8 Jan 2005

Desire: I know you most of all the feelings. But what I comprehend is merely what I have grown used to when you course through me, and I must say I never looked anywise deep into you — you might say I know you little or none if you look at things that way. You are one of those phenomena we don’t question, merely part of the human experience — not so vital as breathing, not so easy to ignore as a yawn. I may ask, that when I desire for the better, is it the same desire that wanted what was base? Is it true what Buddha said, that desire is the cause of all suffering? I suppose modern psychology will tell me that everything has a rationale, but desire: we may know the reasons why we want what we want, but I still can’t make sense of it, sometimes: the reasons are themselves unreasonable. And sometimes circular.

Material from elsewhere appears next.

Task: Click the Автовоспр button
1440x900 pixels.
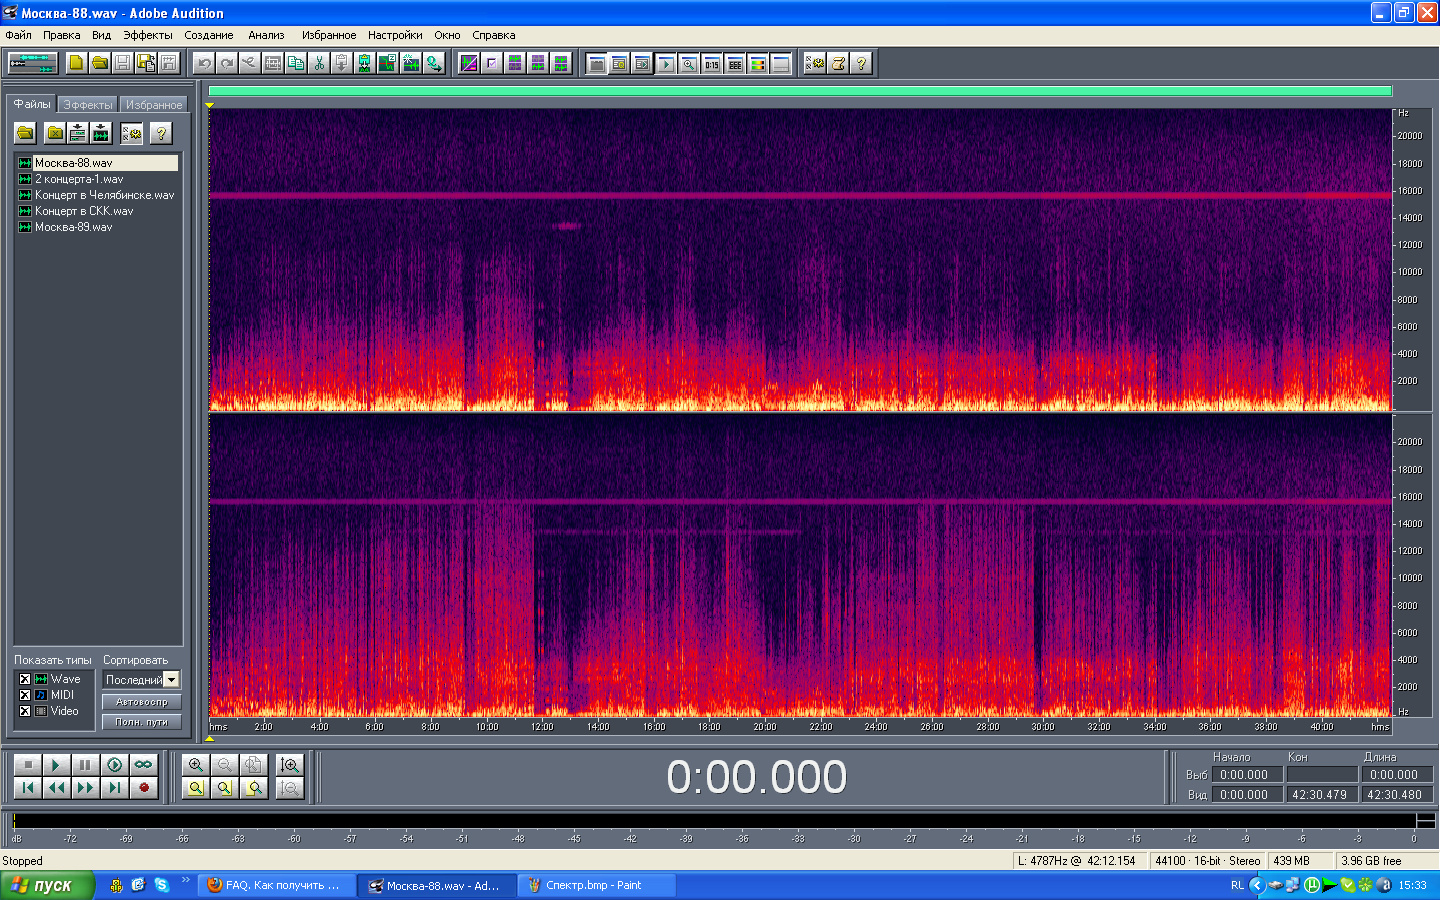Action: pos(141,702)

No amount of talking about certain things will make me want to desire them, though I have been known to be persuaded on others. And desire sometimes comes out of nowhere. It usually denotes a kind of weakness, but I find that I disagree with the Buddha, and think not that all desire should be quelled. For in its forms, even God desires — though that must definitely be of a different quality altogether. People don’t usually think about desire, only the object at the end of it. I discover, when I reach to understand it, I am left with what is missing — and that, perhaps, is the most we can say about it. When we desire, it is merely that for whatever why, we are missing some piece of us, and that is it: desire means to complete us. And occasionally, that missing piece of us is something missing in someone else. Nice.